Open TheChenSu opened 1 year ago
The confidence scores are based on a rank-summing metric and their absolute value is largely meaningless - they're used as a way to order the results from most confident to least confident. If you'd like to look at them all, they're saved to a genes by tfs combined_confidences.tsv
file in the output directory, but the values that are trimmed out of the network.tsv
file are zeros - they are network edges for which absolutely no evidence exists at all.
Generally, you need to have some criteria to choose a confidence score threshold that's based on some existing network knowledge. You could choose the confidence score threshold such that MCC or F1 is maximized, based on the recovery of the prior (or better yet, on some gold standard part of your network knowledge that you've held out of the model training).

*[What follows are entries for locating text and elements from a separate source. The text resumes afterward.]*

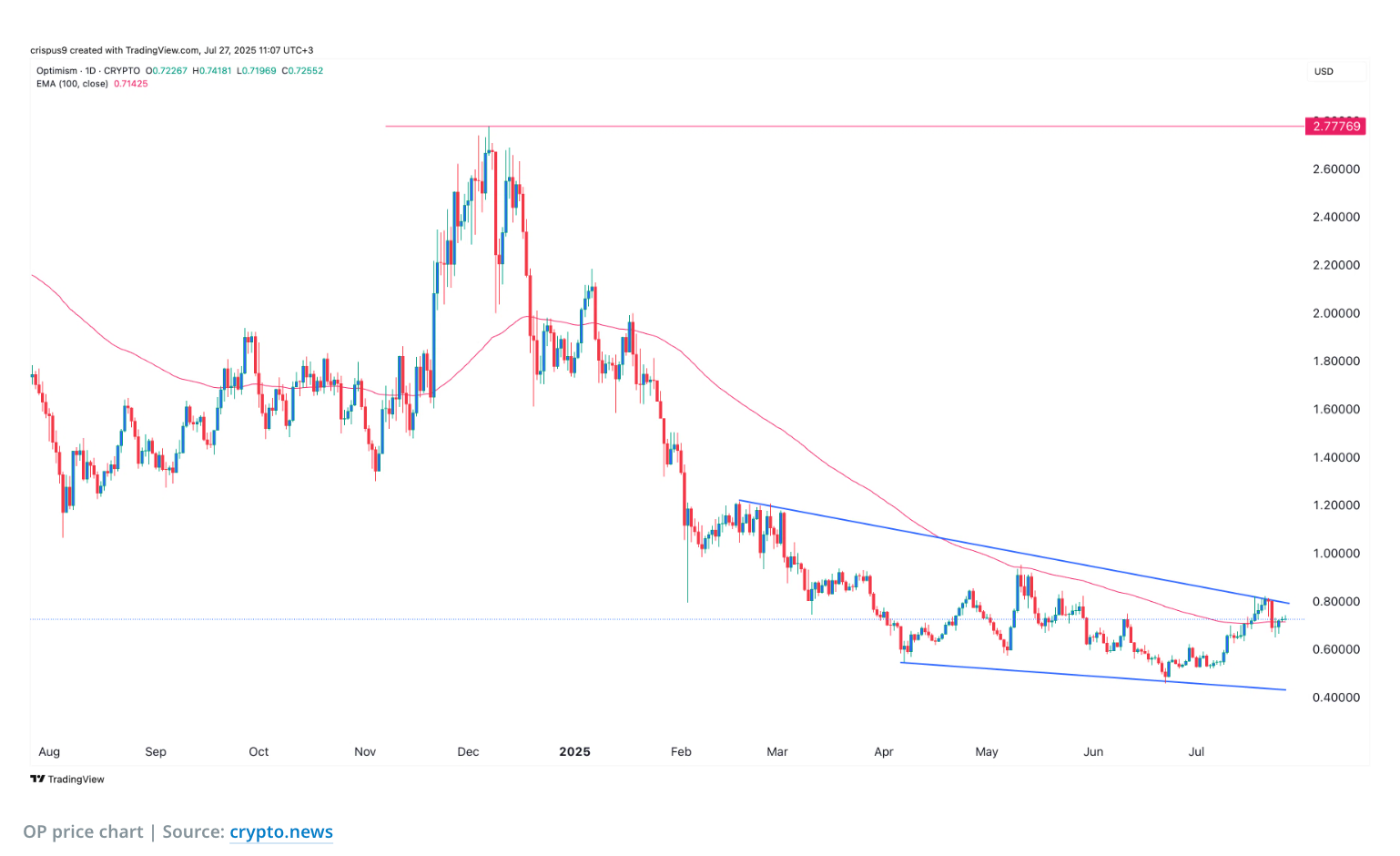Select the upper blue descending trendline
The width and height of the screenshot is (1400, 856).
point(1001,551)
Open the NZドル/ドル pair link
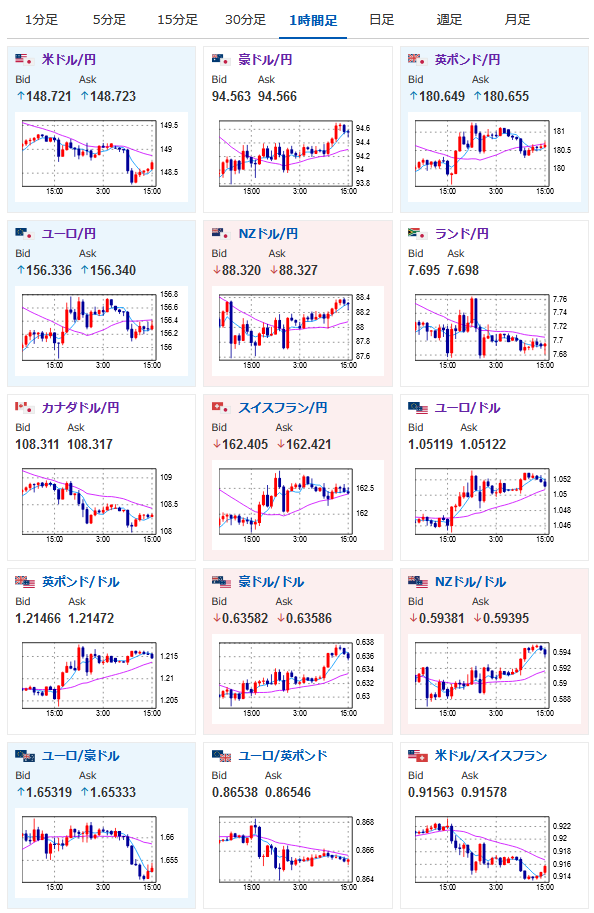 click(x=471, y=582)
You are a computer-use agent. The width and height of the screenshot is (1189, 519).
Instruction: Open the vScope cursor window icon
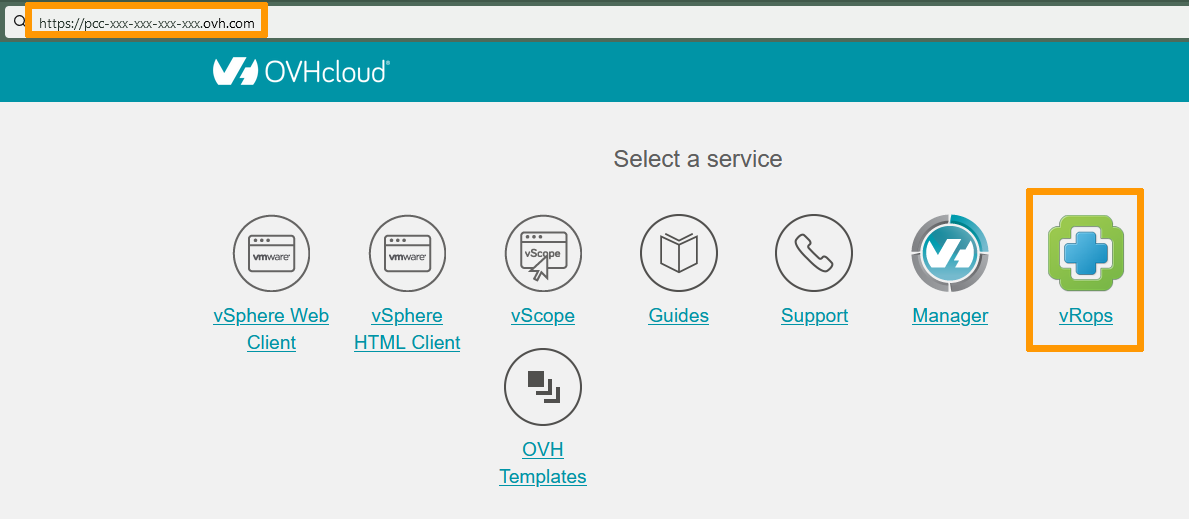pyautogui.click(x=543, y=254)
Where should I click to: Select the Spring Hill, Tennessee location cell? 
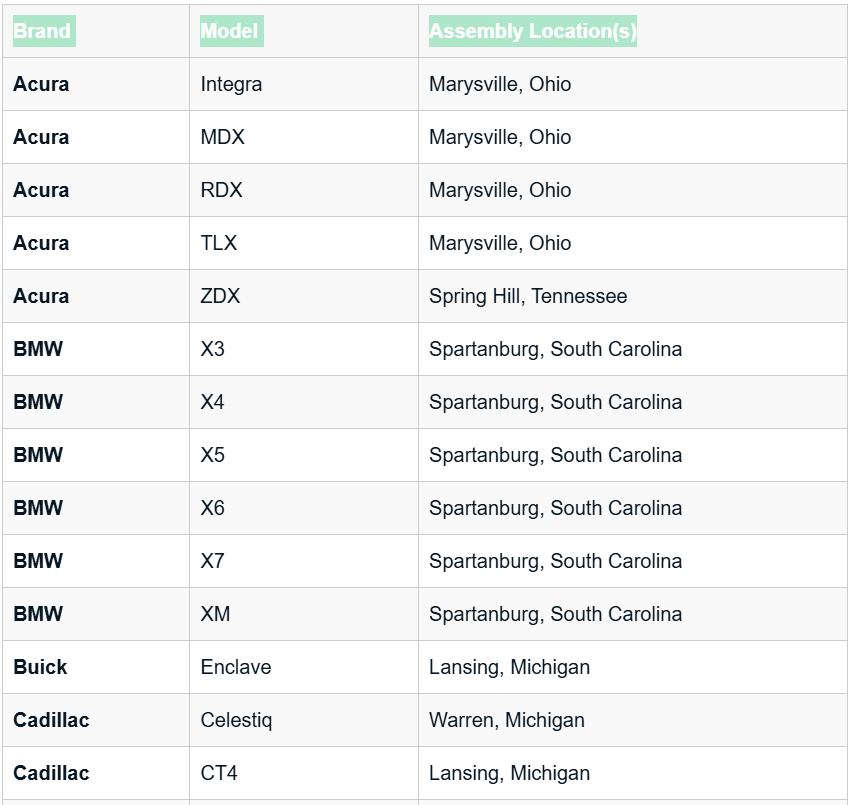[x=528, y=296]
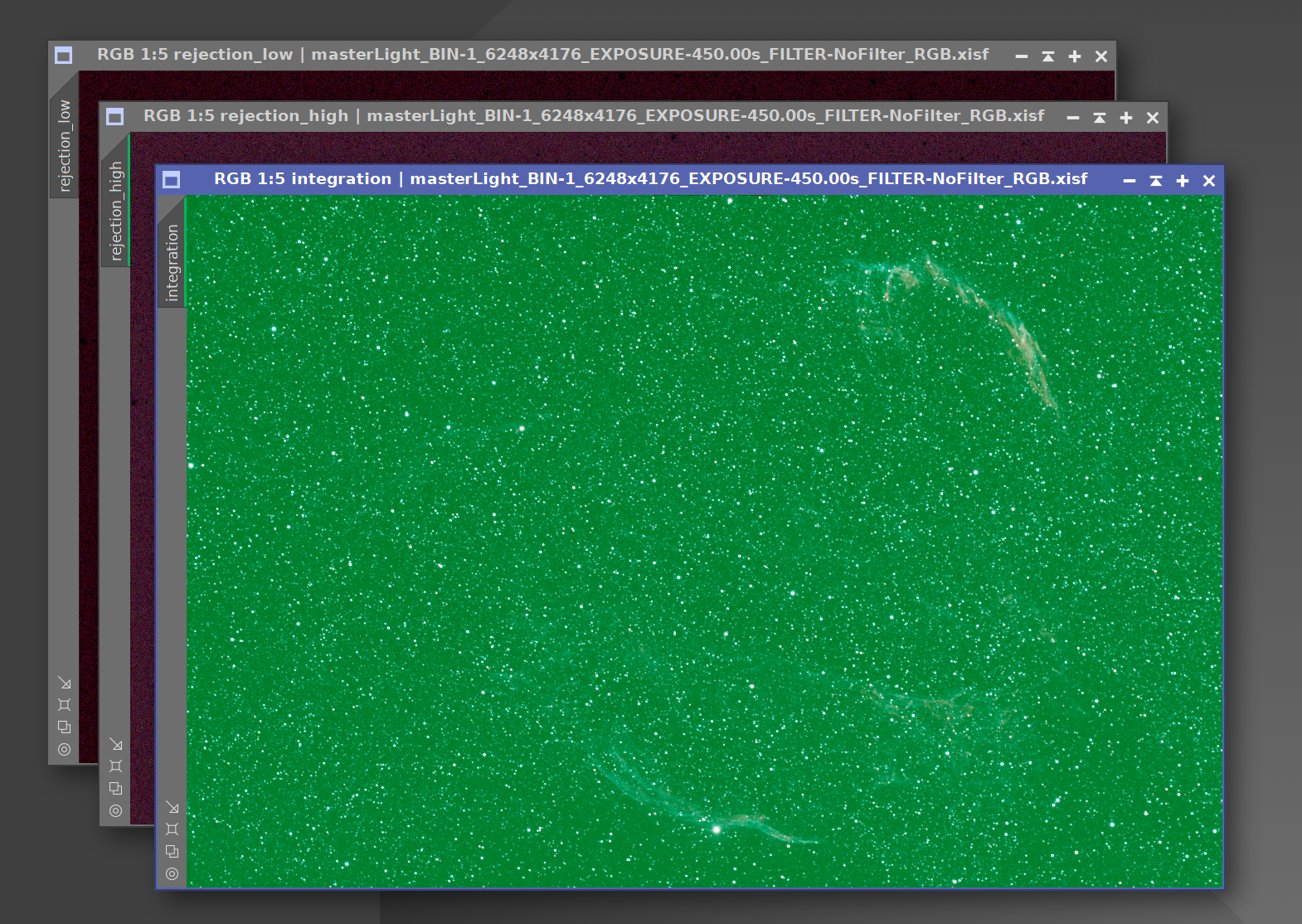This screenshot has height=924, width=1302.
Task: Open window menu icon of integration window
Action: tap(172, 180)
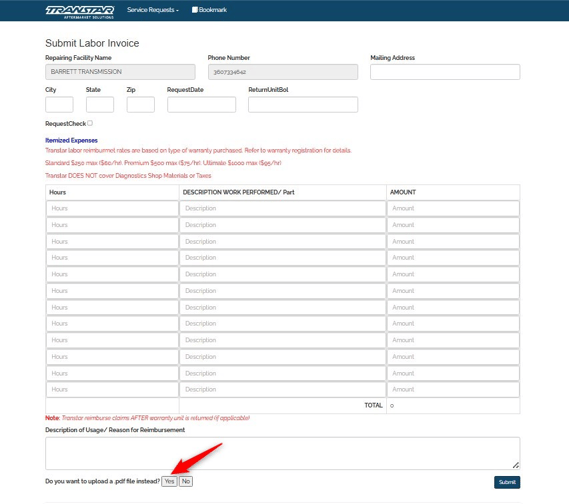Submit the labor invoice
This screenshot has height=504, width=569.
click(x=507, y=482)
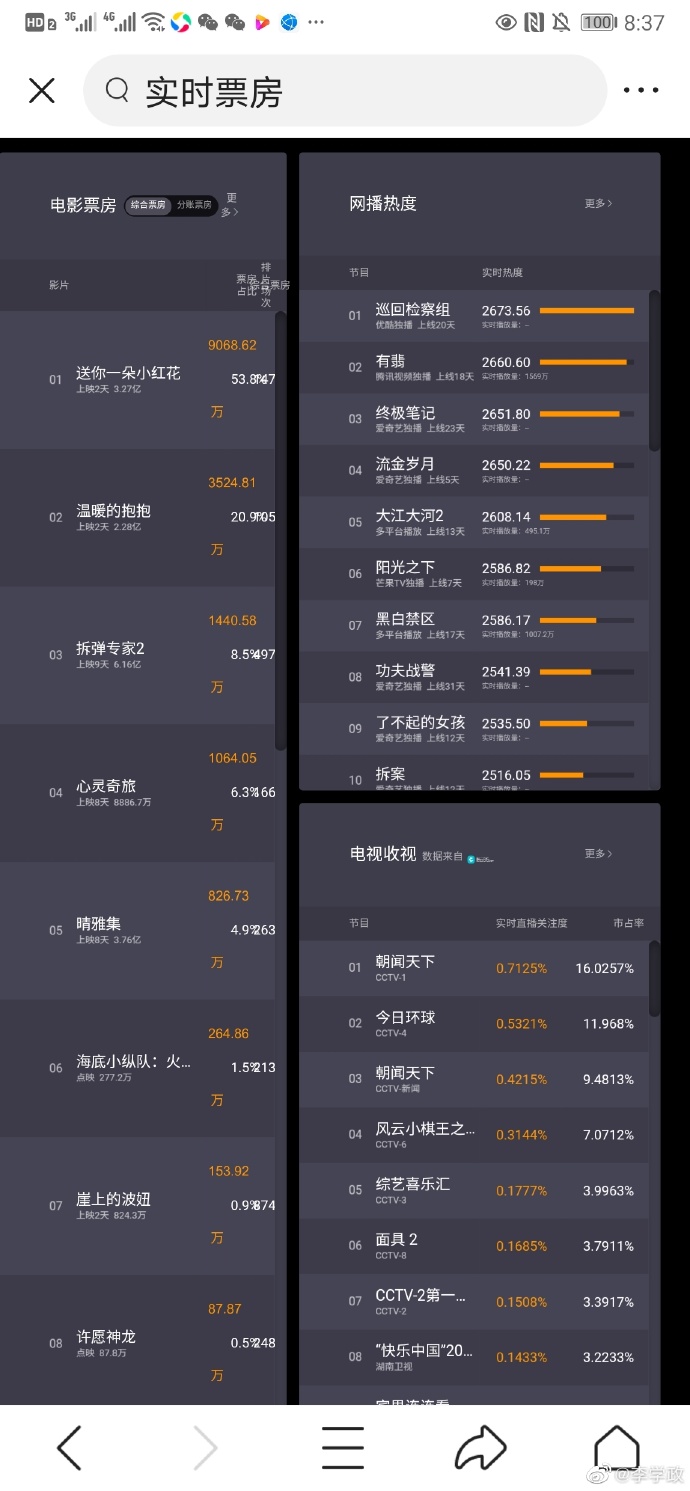Open the hamburger menu in bottom bar
The height and width of the screenshot is (1491, 690).
[342, 1448]
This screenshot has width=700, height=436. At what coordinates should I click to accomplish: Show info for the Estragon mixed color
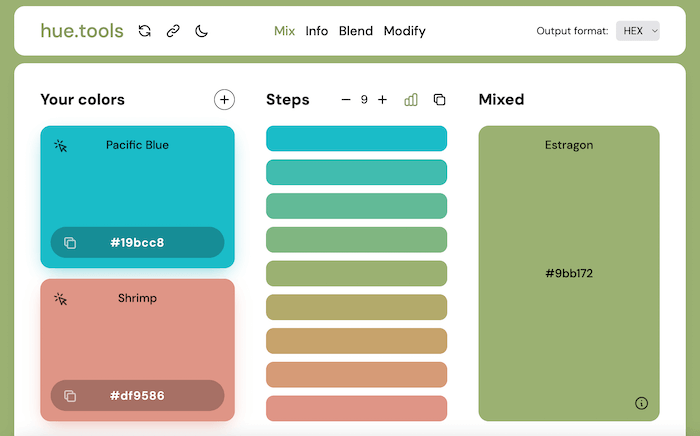641,403
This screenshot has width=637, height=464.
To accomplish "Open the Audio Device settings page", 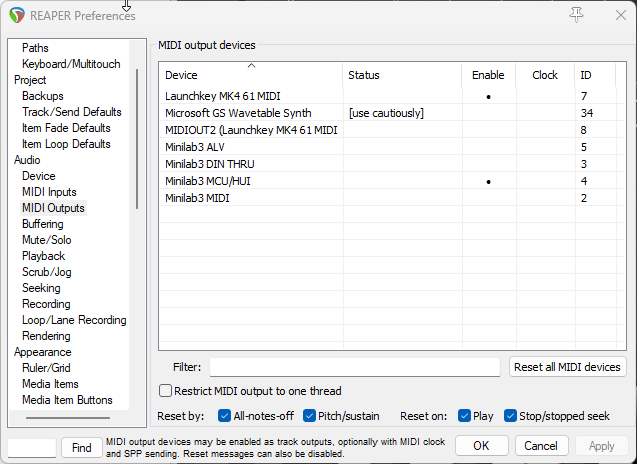I will click(39, 176).
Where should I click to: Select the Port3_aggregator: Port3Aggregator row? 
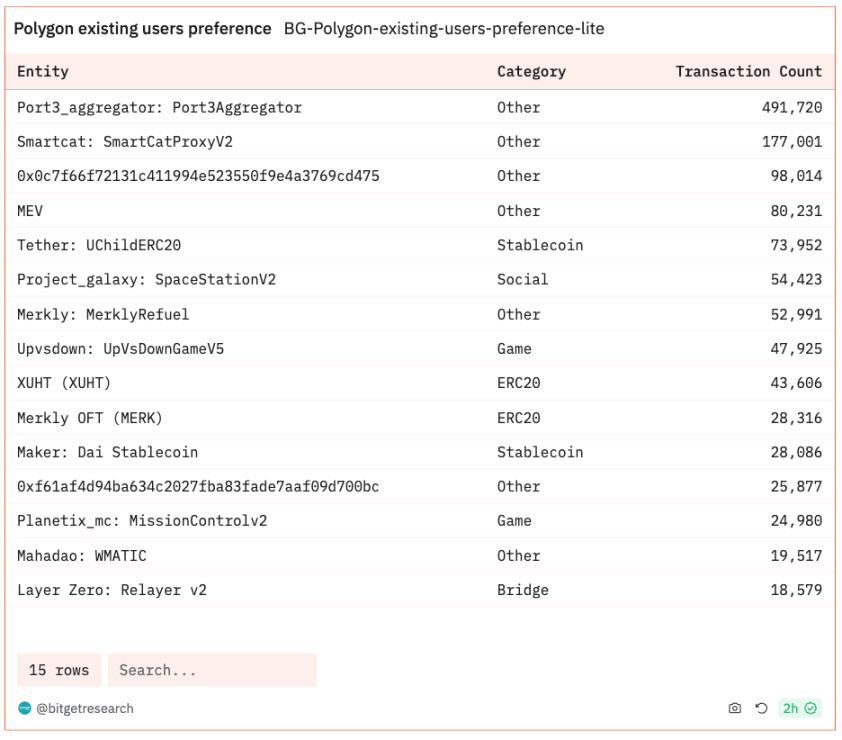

I am currently using the 'bsubtilis_network_inference_run_script.py' as a template for my project, which involves using a prior binary network (14k Gene x 22 TFs) and a VOOM-quantile normalized gene expression dataset (14k Genes x 17 samples). I am looking to retrieve the complete list of TF - gene edges along with their associated confidence scores, ranging from 0 to 1. Currently, the edges I am getting have a minimum score of 0.45.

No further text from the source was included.